# [WHAT THE EXERCISE ASKS]
Transcribe the listing word for word. Begin at its first line and end with the line containing "Open Nota Fiscal".
##### ENTRIES PROVIDED #####
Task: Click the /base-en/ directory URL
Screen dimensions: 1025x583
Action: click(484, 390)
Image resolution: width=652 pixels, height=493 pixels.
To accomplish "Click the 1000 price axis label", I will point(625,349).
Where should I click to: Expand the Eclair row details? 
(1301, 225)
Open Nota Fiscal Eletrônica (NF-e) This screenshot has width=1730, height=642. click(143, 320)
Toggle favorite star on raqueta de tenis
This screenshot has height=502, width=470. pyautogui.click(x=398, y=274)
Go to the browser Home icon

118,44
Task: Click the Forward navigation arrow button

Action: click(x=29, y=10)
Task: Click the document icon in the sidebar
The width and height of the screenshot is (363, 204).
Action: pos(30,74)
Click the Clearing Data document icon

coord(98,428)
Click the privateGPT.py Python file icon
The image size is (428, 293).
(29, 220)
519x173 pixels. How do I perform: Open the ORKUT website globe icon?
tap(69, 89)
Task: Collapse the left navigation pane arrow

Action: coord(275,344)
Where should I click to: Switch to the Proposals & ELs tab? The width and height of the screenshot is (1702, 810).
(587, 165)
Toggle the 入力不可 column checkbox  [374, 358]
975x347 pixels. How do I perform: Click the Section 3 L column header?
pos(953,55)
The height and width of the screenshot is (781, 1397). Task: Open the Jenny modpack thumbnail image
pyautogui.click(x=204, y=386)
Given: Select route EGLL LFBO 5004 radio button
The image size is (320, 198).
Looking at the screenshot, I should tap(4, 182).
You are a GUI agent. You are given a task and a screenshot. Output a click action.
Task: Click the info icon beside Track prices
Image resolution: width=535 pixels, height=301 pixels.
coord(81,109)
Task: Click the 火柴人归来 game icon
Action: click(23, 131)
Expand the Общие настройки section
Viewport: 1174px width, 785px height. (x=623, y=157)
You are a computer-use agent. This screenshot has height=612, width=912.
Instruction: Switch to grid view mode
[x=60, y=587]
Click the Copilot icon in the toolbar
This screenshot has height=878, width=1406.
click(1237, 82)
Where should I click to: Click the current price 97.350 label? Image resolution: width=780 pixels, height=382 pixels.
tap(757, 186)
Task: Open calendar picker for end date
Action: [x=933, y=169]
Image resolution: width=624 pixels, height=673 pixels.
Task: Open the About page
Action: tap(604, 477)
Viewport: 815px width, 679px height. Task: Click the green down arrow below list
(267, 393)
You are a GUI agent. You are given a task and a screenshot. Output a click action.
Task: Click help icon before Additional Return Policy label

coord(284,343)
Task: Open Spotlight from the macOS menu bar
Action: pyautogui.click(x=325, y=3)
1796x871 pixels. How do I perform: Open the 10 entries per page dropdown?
#####
# [SOLUTION]
Task: Click the /base-en/ directory URL
Screen dimensions: 1025x583
Action: click(484, 390)
Image resolution: width=652 pixels, height=493 pixels.
To accomplish "Click the 1000 price axis label", I will point(625,349).
Where should I click to: Expand the Eclair row details? 
(1301, 225)
Open Nota Fiscal Eletrônica (NF-e) This screenshot has width=1730, height=642. click(143, 320)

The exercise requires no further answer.